Among issues likely to drive the discussions include the coordination of delivery of
QIPs, strengthening community engagement to ensure the projects benefit the
Somali community and ways of ensuring sustainable funding.

“It’s an internal workshop,” said Dr. Ododa, who is the convener of the meeting.
“We are here to see how best (the QIPs can be implemented) and the best way they
can be delivered to the community.”

The workshop, officially opened by Ambassador Purity Muhindi of Kenya’s Ministry


of Foreign Affairs, was also attended by Simon Mulongo, the deputy head of
AMISOM, and Adong Oder, the representative of the African Union Commission
Headquarters in Addis Ababa, Ethiopia.

The envoy praised AMISOM for its remarkable progress in stabilizing Somalia since it
started its work in the war-ravaged country about eleven years ago.

The Mission has supported political dialogue and reconciliation, maintained law and
order, facilitated the delivery of humanitarian assistance, supported military
intervention, and helped in early recovery, among other interventions, she said.

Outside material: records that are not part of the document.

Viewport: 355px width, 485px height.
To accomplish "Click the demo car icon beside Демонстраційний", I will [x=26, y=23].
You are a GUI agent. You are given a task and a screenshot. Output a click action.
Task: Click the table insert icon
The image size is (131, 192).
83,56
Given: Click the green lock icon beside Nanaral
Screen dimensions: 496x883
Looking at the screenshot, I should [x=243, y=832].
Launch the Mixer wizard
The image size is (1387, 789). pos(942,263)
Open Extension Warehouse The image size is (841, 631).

Ambassador Muhindi noted that credit had to go to the Mission for contributing to
peace and stability and degrading the threat posed by Al-Shabaab militia. “I am
positive AMISOM will continue to play its role,” she said and singled out the lack of
“reliable and sustainable” funding as a key challenge to the Mission’s operations.

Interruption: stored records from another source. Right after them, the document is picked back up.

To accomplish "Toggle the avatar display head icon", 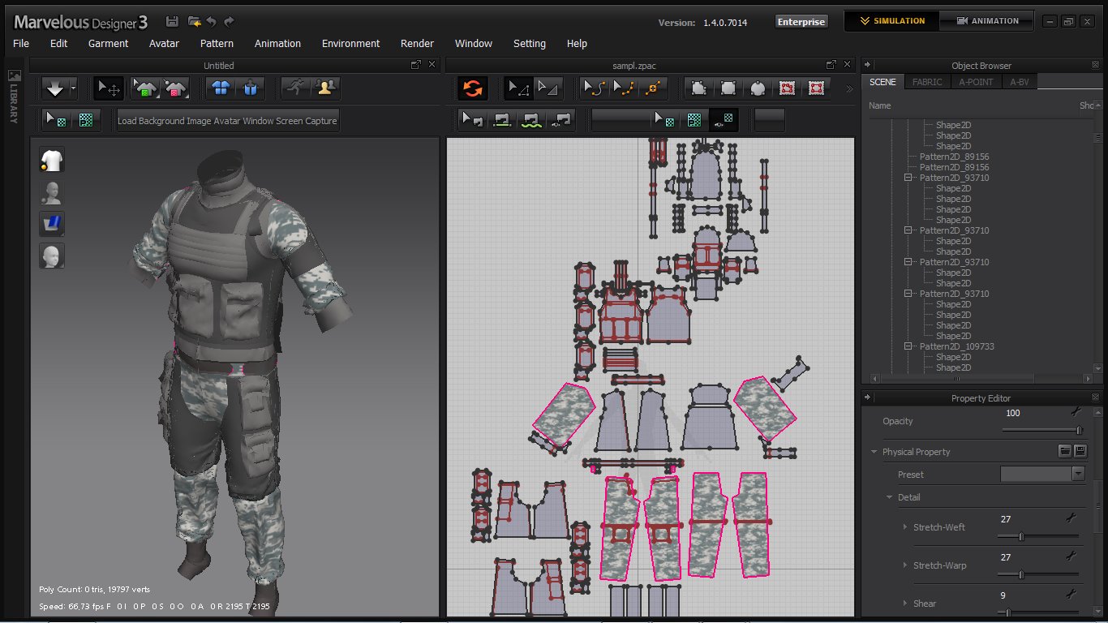I will click(x=52, y=192).
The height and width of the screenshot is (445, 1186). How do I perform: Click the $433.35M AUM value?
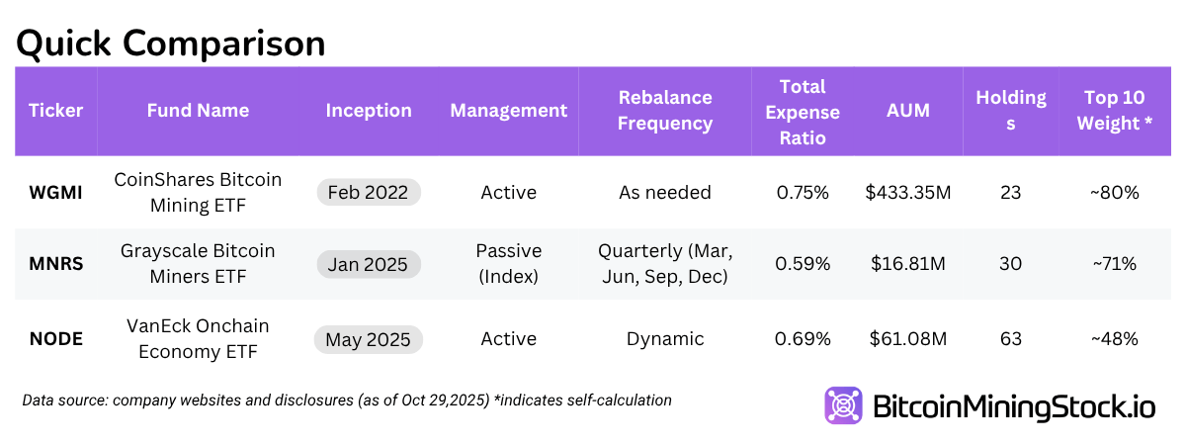(907, 192)
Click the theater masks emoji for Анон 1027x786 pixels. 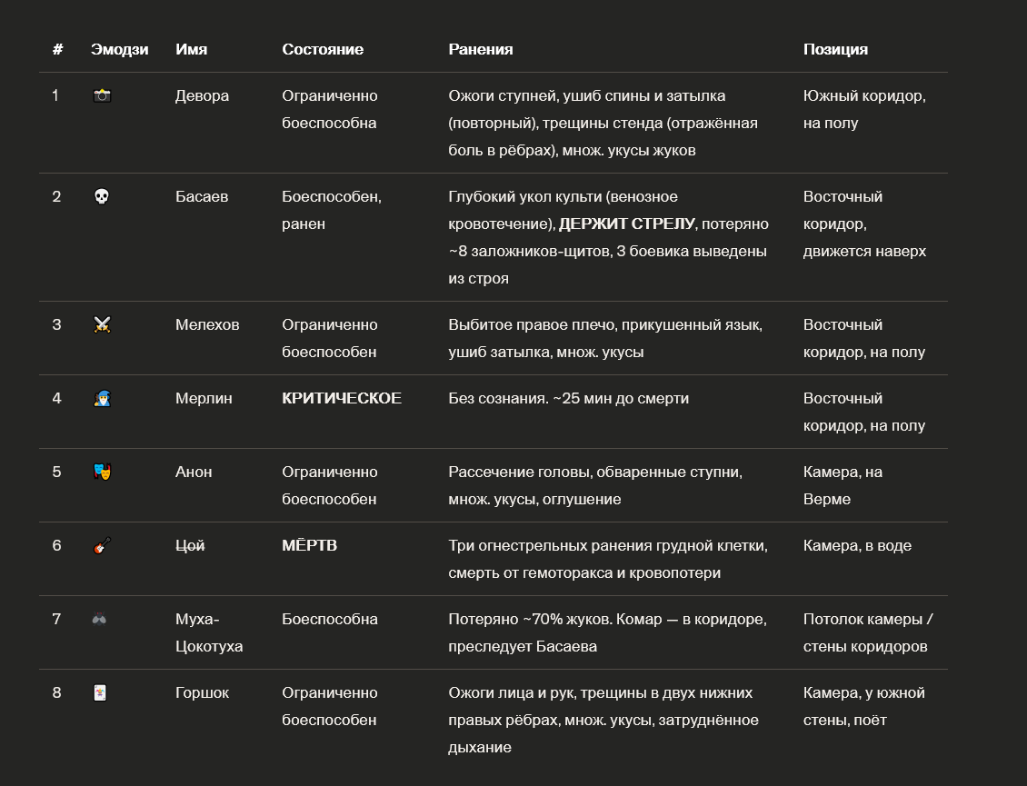coord(102,472)
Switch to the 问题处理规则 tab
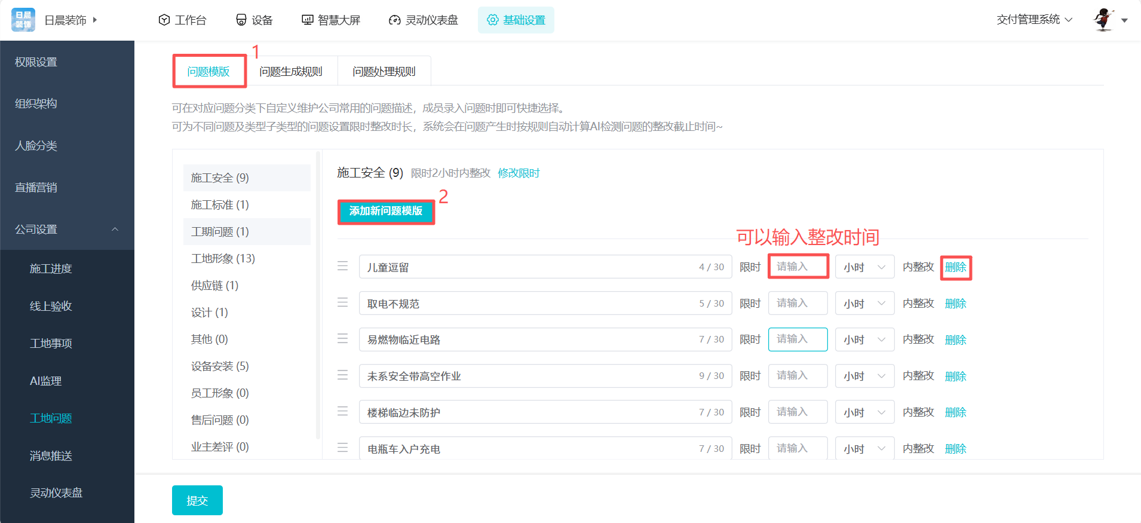 pyautogui.click(x=384, y=72)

Simon Mulongo, AMISOM’s deputy head, said the QIPs were “initial projects that
underpin our mission in Somalia”, and noted that they had contributed immensely to
Somalia’s early recovery. He singled out projects on water, health, education and
security, as some of those implemented by AMISOM that have helped stabilize
liberated areas.

“The social services-related activities have helped to instill in the recovery areas a
sense of statehood. AMISOM enables such communities enjoy the benefits of being
liberated from Al-Shabaab,” Mr. Mulongo noted.

The AMISOM deputy head thanked the civil affairs component of the Mission, jointly
with the military, for their continued efforts in stabilizing Somalia.
Participants expect that the lessons learned from the workshop will help strengthen
the process of implementing the projects in question and thus stabilize the war-torn
country.

“We are doing well but we still think that with workshop like this, we will strengthen
(the implementation of the QIPs),” said Dr. Ododa.
He thanked partners who have helped AMISOM deliver QIPs to the community,
among them, the British Embassy in Mogadishu, the Danish Government, the United
Nations Support Office in Somalia (UNSOS), the African Union Commission, and
liaison officers from Troop Contributing Countries.